I have no idea why many things are the way they are. Why, for example, after decades of selling blueberries in plastic boxes with slots in them so the berries could be washed by running water through the box, has Kroger suddenly begun selling blueberries in solid boxes so they have to be taken out of the box for washing?

Trivial, you say? Well, then back to the cosmic. Since the Big Bang started everything, what caused the Big Bang? What banged? One molecule of something banged? Well, where was it when it banged if there was no there there? What made it bang? Had anything ever banged before? Do scientists think about these things and have answers for them?

Probably, but I don’t know.

Some of the stuff of my reality?

Some of the stuff of my reality?

. . . [In certain patients] . . . psycho-sensory symptoms of epileptogenic nature occur . . . These symptoms, likely closely related to dissociative tendency and experienced traumatic events, normally belong to characteristic manifestations of temporal lobe epilepsy . . . Characteristic symptoms are very similar to certain dissociative symptoms. . . memory gaps, confusion spells, staring spells, episodic irritability . . . (2)

I’ve concluded my temporal lobe epilepsy is a fortunate preview of the impossibility of apprehending the nature of reality.
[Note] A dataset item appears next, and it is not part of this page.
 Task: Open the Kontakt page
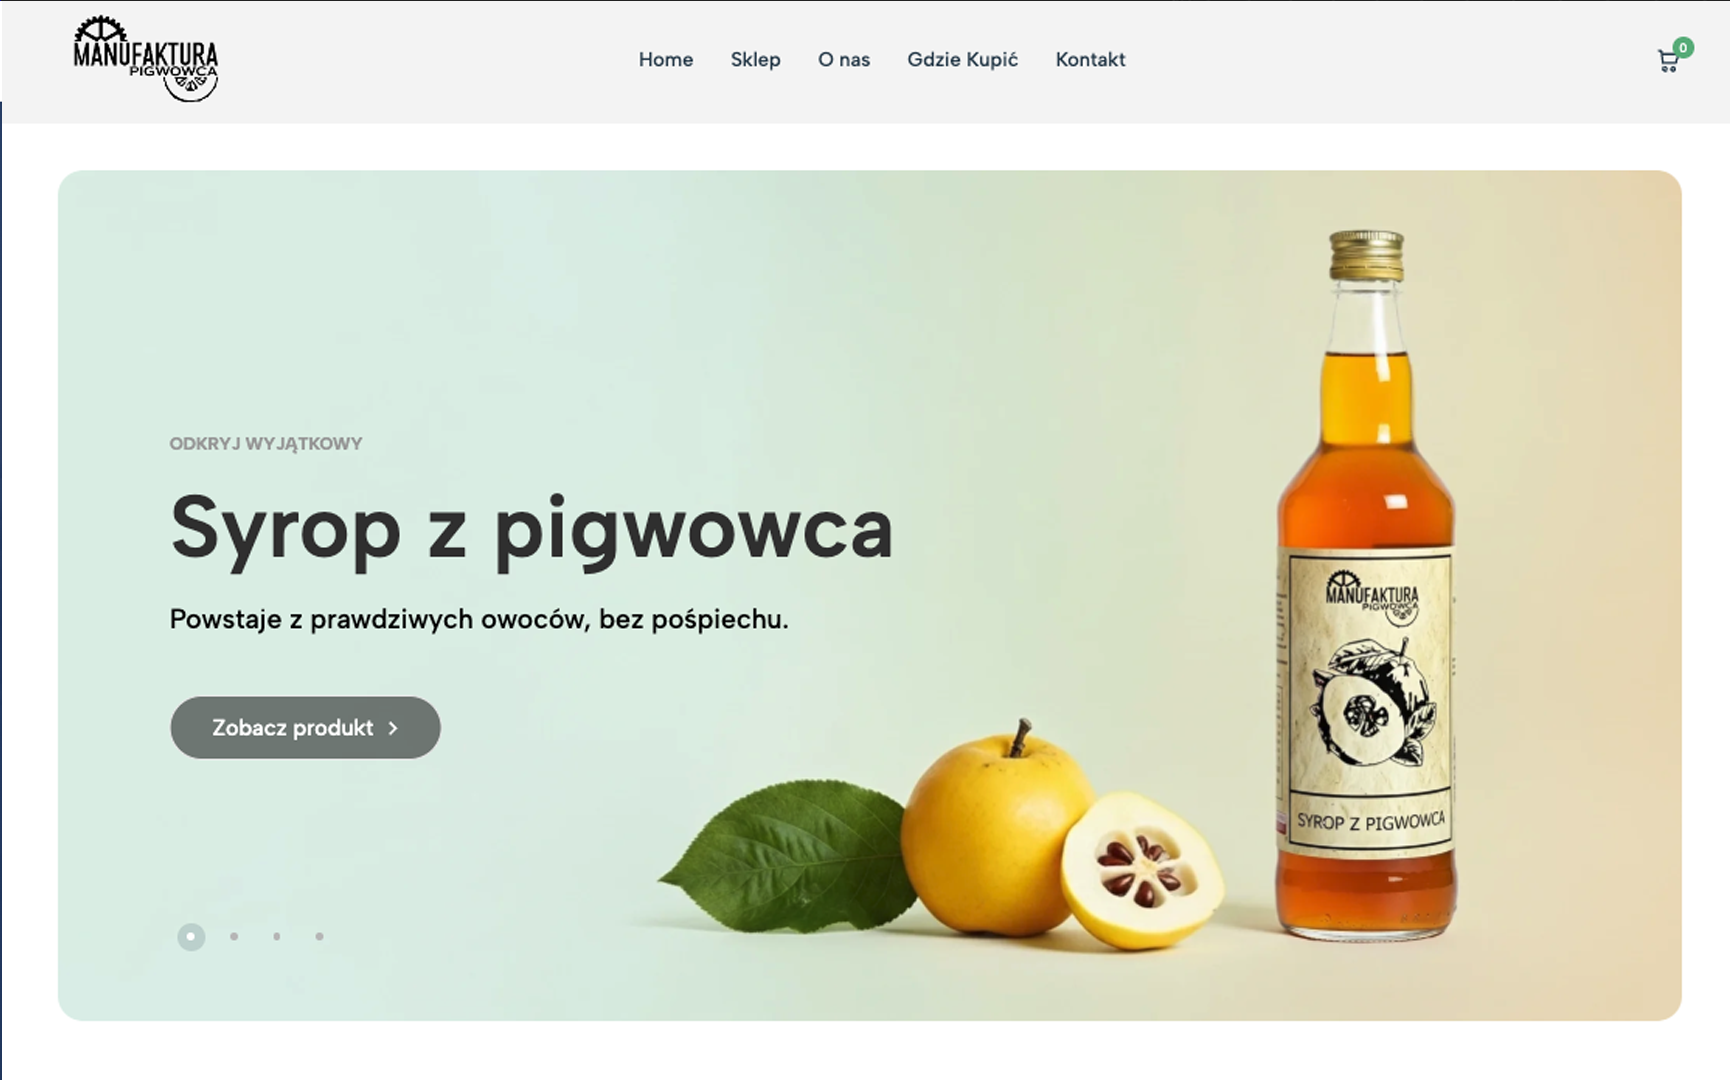(1090, 60)
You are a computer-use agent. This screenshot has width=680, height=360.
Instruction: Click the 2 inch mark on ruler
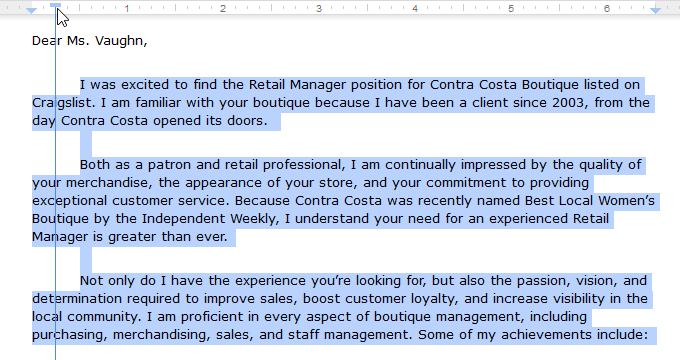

When I was a child and went into dissociative states for which I had no explanation, I concluded that I didn’t really exist and neither did you. I concluded we are all a figment of the imagination of someone or something that we can’t possibly know.

What is real?

Do you know for sure? Is Wall Street real? Are HD “smart” TV’s real? Is the war in Syria real? Are the dresses movie stars wear on the red carpet real? Are the dresses you wear real? Is Ted Cruz any more real now that he has renounced his Canadian citizenship? Is your religion real? Is SMU’s physics department real? Is my computer real?

I know, I’m being sophomoric again. I need to study Nietzsche, or Heidegger, or Kant, or Foucault, or Baudrillard, or Dick Cheney, and I will have plenty of answers to my silly questions. The silly questions I’ve been asking all my life.

The stuff of my life has nothing to do with reality. I’m not saying the cup of morning coffee, the Wi-Fi router, the four or five thumb-drives, the magnifying glass I use to read the writing on most packages of stuff I buy these days, the 1,000 books on the shelves behind me, Groucho the cat sitting beside me—all of that stuff I can see and touch right now—is not “real.”

But at the moment of my death will any of it matter? Will the billions in my bank account matter? Will my latest tattoo matter? Will Eric Cantor matter? Will the surplices and reserve sacrament at my church matter? Will clothes for sale at Traffic LA downtown or Walmart in the suburbs matter? Will the gender of my spouse matter? Will my right to own a gun matter? Will saving the whales matter?

Is there a First Cause? an Unmoved Mover? a God, if you will?

I have no idea what William Wordsworth meant by “natural piety.”

My heart leaps up when I behold
A rainbow in the sky:
So was it when my life began;
So is it now I am a man;
So be it when I shall grow old,
Or let me die!
The Child is father of the Man;
I could wish my days to be
Bound each to each by natural piety.

However, I know this. The question of “when my life began,” my personal Big Bang or the universal Big Bang, is the same question as “when I shall grow old or let me die.”

Anyone my age or older who isn’t absorbed in thinking about these things is perhaps substituting “stuff” for reality.
__________
(1) Quoted from: O’Callaghan, Jonathan. “Huge 12 billion-year-old explosion in space spotted from Earth.” The London Daily Mail. June 5, 2014.
(2) Bob, Petr, et. al. “Dissociation and Neurobiological Consequences of Traumatic Stress.” Activitas Nervosa Superior 50 (2008): 9-14.